→ **TASK TO CARRY OUT**:
Copy out every line of the data, starting at the line containing "You are a computer-use agent. 1553x784" and ending at the line containing "pyautogui.click(x=30, y=475)", with both of those lines included. In the answers, shift each coordinate value by -44.

··· DATASET EXTRACT ···

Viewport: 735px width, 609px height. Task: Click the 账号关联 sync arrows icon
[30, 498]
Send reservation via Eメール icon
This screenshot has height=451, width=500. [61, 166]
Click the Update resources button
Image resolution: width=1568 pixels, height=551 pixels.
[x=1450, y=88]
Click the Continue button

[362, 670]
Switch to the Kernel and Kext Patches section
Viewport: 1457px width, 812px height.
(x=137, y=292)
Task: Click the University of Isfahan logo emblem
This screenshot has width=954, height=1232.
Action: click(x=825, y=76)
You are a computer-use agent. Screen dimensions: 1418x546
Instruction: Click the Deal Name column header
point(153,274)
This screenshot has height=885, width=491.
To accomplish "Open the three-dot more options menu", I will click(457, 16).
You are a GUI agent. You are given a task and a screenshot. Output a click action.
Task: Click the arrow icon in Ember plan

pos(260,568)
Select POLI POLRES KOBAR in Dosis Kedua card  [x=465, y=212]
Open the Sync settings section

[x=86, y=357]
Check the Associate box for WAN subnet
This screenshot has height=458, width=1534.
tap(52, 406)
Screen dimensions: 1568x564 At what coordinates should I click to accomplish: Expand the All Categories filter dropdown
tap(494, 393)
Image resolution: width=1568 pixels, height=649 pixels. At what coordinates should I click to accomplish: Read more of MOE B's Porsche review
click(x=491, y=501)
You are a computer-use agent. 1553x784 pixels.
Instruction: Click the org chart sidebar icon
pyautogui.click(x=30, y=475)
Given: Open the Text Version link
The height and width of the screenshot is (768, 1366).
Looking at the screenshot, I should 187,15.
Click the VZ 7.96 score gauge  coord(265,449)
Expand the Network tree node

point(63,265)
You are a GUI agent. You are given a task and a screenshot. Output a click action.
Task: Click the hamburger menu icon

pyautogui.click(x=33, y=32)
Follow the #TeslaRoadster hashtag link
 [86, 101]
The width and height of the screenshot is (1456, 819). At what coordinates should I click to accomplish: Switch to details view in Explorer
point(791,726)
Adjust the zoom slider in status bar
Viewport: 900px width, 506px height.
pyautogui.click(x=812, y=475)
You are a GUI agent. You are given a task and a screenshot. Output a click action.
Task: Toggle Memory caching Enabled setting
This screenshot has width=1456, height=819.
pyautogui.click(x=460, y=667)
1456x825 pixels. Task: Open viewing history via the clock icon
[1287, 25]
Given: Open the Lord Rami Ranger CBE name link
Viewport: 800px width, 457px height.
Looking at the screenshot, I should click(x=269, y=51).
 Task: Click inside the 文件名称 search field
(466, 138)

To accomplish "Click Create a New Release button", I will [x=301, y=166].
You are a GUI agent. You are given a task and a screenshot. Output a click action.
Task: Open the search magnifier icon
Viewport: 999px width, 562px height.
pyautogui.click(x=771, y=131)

···

→ **ANSWER TO THE TASK**:
You are a computer-use agent. 1553x784 pixels.
Instruction: Click the org chart sidebar icon
pyautogui.click(x=-14, y=431)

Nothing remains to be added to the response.